If we consider the possibility of different available IPDs over pages/regions, we can see that for each possible page break a different set of vertical boxes is generated on the subsequent page. This gets worse if a total-fit algorithm is chosen and a whole page-sequence is considered. The number of combinations grows exponentially.
If the available IPD remains equal between pages (which is true for most documents) look-ahead is possible and bearable from the performance POV. If a look-ahead algorithm is chosen, it must be capable of switching off look-ahead if subsequent pages have different available IPD, thus reducing it to a simple best-fit or first-fit algorithm. So if the available IPD remains equal the generated vertical boxes can be reused on a subsequent pages, they only have to be discarded if the IPD changes.
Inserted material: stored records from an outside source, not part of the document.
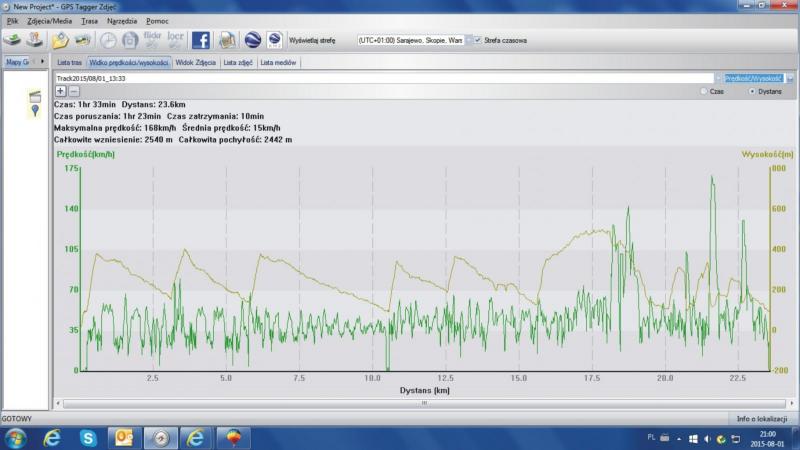Click the Facebook share icon in toolbar
800x450 pixels.
[201, 40]
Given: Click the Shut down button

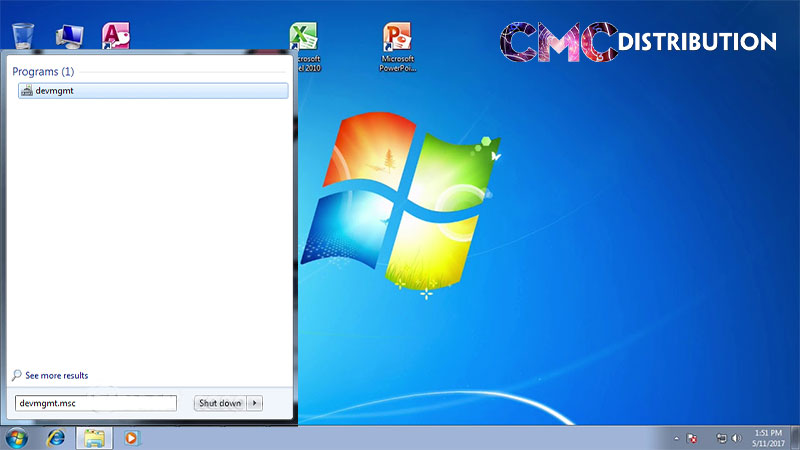Looking at the screenshot, I should pyautogui.click(x=220, y=403).
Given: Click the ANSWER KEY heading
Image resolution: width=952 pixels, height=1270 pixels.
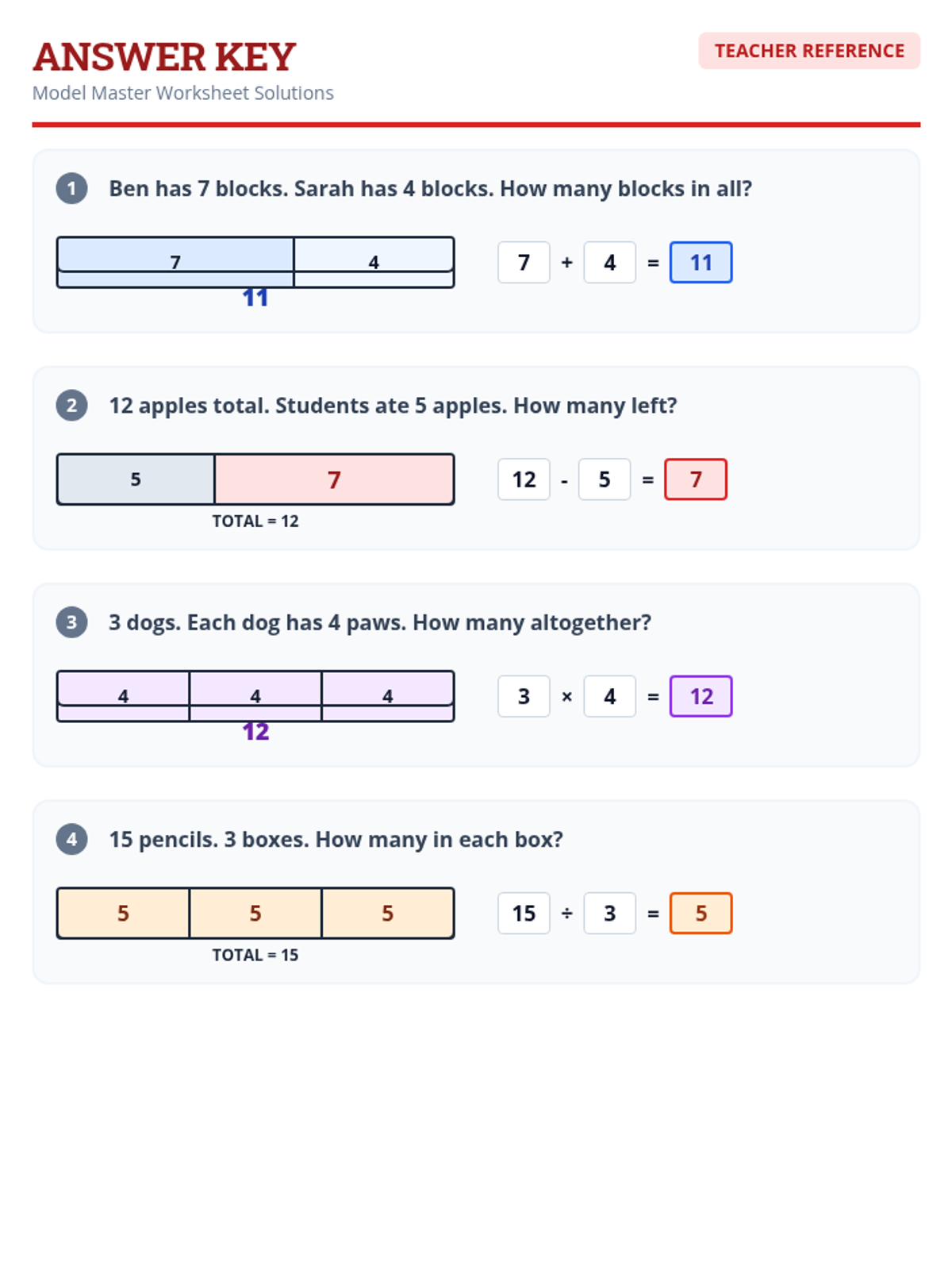Looking at the screenshot, I should coord(164,57).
It remains to be determined if side-floats have an impact here. Probably not, since they mostly affect only the present page and there only the line-breaking.
Example of such a document: http://people.apache.org/~jeremias/fop/alternating-page-sizes.fo, http://people.apache.org/~jeremias/fop/alternating-page-sizes.pdf
[1] Brüggemann-Klein, Klein, Wohlfeil: On the Pagination of Complex Documents, http://www.pi6.fernuni-hagen.de/publ/tr234.pdf
Details to consider when implementing "changing available IPD" in FOP Trunk
Here are some points we should look into when we're planning on implementing support for "changing available IPD" in FOP Trunk:
- The algorithm for page breaking has to be changed from total-fit to best-fit, either be modifying the existing breaking algorithm in the PageBreakingAlgorithm subclass to behave like best-fit or by implementing a new algorithm based on Donald Knuths description.
- The LMs have to be restartable. Line breaks become invalid when the available IPD changes and they have to be recalculated, so the LMs have to be able to setup at an earlier point and restart element list generation from there. We probably need something similar to what we had before introducing the Knuth approach (see resetPosition() methods). Looks like we removed that prematurely.
- The table and list LMs currently don't support even resuming element list generation after a hard break as the other LMs do.
- A suitable approach has to be found so that not too many precalculated elements have to be discarded when the available IPD changes.
- We have to investigate how the change of the page breaking algorithm has impact on features such as footnotes, floats and page-position="last".
- Column balancing for multi-columns documents relies on the total-fit algorithm. We will have to find a different approach here.
- The table LM have to be able deal with changing IPD. The columns setup, for example, may change from page to page for a table that spans multiple pages, especially if auto table layout is active.